Abstract

Objective: Defining an optimal co-stimulatory blockade based immune suppression protocol enabling engraftment and functional development of E42 pig embryonic pancreatic tissue in mice.

Research Design and Methods: Considering that anti-CD40L was found to be thrombotic in humans we sought to test alternative co-stimulatory blockade agents already in clinical use, including CTLA4-Ig, anti-LFA1 and anti-CD48. These agents were tested in conjunction with T cell debulking by anti-CD4 and anti-CD8 antibodies, or with conventional immunosuppressive drugs. Engraftment and functional development of E42 pig pancreatic tissue was monitored by immunohistology and by measuring pig insulin blood levels.

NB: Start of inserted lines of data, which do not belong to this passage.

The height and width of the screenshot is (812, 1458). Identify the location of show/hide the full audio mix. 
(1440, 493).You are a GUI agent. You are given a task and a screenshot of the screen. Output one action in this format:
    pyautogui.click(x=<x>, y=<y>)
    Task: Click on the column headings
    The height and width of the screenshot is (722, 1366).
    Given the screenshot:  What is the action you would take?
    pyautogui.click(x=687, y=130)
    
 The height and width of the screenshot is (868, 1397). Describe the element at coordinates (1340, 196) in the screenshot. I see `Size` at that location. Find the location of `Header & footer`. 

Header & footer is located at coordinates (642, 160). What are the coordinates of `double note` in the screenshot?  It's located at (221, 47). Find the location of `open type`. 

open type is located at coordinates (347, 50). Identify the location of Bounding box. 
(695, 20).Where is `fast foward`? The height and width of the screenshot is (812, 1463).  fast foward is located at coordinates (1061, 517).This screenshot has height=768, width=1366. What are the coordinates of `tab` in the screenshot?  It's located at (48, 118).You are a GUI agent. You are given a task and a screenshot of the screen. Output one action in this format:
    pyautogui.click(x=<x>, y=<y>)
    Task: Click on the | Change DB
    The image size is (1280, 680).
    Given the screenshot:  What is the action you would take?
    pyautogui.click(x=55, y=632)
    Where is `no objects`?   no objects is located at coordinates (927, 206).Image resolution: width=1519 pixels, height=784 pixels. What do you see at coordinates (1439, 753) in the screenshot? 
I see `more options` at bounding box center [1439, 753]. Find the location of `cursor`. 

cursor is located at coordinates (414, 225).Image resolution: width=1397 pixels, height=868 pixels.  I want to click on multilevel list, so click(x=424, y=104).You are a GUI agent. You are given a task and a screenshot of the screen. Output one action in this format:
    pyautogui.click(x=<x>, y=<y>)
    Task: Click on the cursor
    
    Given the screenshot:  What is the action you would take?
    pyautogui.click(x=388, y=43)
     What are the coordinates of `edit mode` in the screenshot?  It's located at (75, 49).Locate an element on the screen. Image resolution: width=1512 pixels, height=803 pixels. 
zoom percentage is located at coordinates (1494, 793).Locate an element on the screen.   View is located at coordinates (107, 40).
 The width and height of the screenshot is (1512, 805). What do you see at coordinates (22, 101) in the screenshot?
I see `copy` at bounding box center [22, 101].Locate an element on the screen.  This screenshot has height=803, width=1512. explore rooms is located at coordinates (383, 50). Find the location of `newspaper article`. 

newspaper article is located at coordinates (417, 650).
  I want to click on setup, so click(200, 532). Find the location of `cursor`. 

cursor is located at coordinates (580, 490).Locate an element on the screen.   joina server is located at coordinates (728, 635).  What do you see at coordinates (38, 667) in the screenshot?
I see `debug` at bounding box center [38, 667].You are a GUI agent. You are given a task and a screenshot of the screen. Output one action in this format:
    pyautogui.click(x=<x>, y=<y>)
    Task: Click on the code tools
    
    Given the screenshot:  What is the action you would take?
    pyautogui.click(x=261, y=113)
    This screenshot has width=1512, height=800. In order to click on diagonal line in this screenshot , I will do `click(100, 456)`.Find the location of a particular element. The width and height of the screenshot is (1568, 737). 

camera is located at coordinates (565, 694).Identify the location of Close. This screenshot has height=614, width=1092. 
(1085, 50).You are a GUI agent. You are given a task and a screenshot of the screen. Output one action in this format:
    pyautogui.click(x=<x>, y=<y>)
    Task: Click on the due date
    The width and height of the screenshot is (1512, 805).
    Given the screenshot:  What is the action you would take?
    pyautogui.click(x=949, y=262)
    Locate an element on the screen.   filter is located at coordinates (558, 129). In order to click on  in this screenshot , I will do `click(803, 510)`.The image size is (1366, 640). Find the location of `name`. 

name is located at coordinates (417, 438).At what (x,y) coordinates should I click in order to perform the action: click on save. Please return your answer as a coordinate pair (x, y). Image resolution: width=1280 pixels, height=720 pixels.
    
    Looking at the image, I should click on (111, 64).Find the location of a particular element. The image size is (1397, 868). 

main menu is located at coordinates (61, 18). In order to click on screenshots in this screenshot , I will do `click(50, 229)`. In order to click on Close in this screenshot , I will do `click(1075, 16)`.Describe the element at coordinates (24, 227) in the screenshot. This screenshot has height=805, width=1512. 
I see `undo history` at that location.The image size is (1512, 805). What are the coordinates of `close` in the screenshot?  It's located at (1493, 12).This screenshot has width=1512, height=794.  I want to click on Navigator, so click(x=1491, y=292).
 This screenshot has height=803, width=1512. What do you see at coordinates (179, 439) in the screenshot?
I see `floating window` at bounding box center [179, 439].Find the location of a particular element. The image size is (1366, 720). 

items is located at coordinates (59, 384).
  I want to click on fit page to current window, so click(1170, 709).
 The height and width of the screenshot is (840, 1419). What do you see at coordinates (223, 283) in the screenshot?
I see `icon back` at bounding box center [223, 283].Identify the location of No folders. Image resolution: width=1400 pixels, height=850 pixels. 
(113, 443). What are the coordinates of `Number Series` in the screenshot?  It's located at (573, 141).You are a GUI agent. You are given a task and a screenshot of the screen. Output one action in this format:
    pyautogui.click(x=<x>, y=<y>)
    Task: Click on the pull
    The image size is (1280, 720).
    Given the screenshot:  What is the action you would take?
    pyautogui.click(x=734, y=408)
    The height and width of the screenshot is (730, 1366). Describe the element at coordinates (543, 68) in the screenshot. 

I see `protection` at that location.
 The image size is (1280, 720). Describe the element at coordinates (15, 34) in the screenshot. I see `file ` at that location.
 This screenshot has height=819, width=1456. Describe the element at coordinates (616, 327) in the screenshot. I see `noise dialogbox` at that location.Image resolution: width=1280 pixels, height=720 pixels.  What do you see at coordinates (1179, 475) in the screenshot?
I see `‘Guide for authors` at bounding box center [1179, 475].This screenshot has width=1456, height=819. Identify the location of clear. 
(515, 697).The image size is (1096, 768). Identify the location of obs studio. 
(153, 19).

Results: Fetal pig pancreatic tissue harvested at E42, or even as early as at E28, was fiercely rejected in C57BL/6 mice and in Lewis rats. A novel immune suppression comprised of anti-LFA1, anti-CD48, and FTY720 afforded optimal growth and functional development. Cessation of treatment with anti-LFA1 and anti-CD48 at 3 months post transplant did not lead to graft rejection, and graft maintenance could be achieved for more than 8 months with twice weekly low dose FTY720 treatment. These grafts exhibited normal morphology and were functional, as revealed by the high pig insulin blood levels in the transplanted mice, and by the ability of the recipients to resist alloxan induced diabetes.

Conclusions: This novel protocol, comprised of agents that simulate those approved for clinical use, offer an attractive approach for embryonic xenogeneic transplantation. Further studies in non-human primates (NHP) are warranted.